Infection of cardiac surgery patients with Mycobacterium chimaera associated with a particular piece of open heart surgery equipment (specifically heater-cooler units made by Sorin) was first recognised in 2012 in Switzerland. The devices, which are widely used around the world, are thought to have been contaminated during manufacture.

The TGA (Therapeutic Goods Administration) has advised of a possible patient infection linked to the contaminated units in Australia. There have been no reported patient infections to date in NSW.

These infections are rare and the risk to patients is very low. The risk of a patient contracting an M. chimaera infection following valve replacement is estimated to be about one in 100,000.

Internationally around 50 patients have been identified as developing this infection between three months and five years after their operation where this contaminated equipment was used.

The four NSW public hospitals which used potentially contaminated heater-cooler units are Prince of Wales, St George, Sydney Children’s Hospital, Randwick, and The Children’s Hospital, Westmead.

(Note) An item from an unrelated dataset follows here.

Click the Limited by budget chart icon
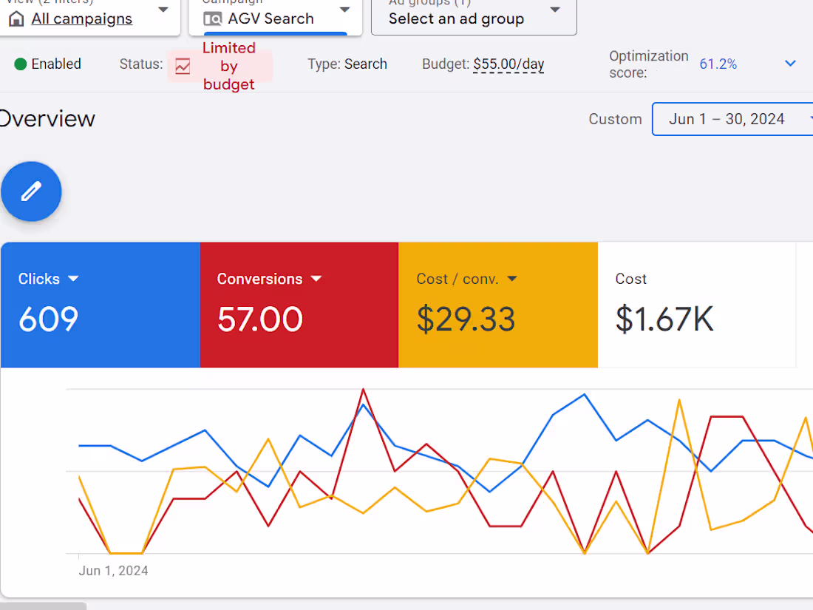Screen dimensions: 813x610 (183, 66)

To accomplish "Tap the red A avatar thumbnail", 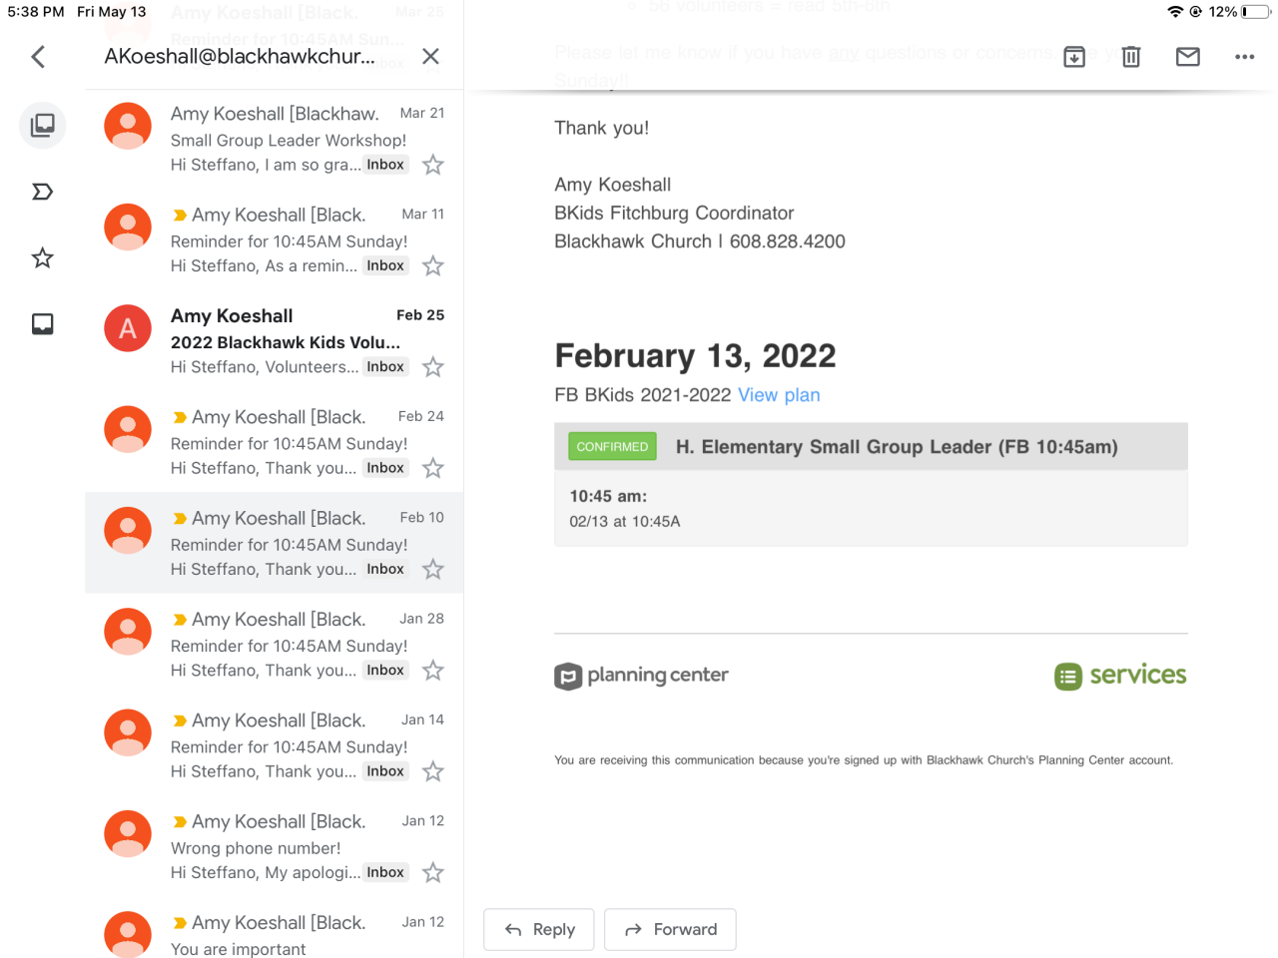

There is a very small risk that patients who underwent open heart surgery at these hospitals in the past five years could develop this unusual infection in or near their surgical wound.

There is no ongoing risk in NSW public hospitals. The contaminated units have either been verified as clear after rigorous cleaning or have been replaced with new units.

Dr Kate Clezy, an infectious disease specialist working the NSW Clinical Excellence Commission, said: “The contamination of heater-cooler devices with this mycobacteria is associated with only one brand and we’ve contacted all facilities using this device to ensure they were being rigorously cleaned or replaced.”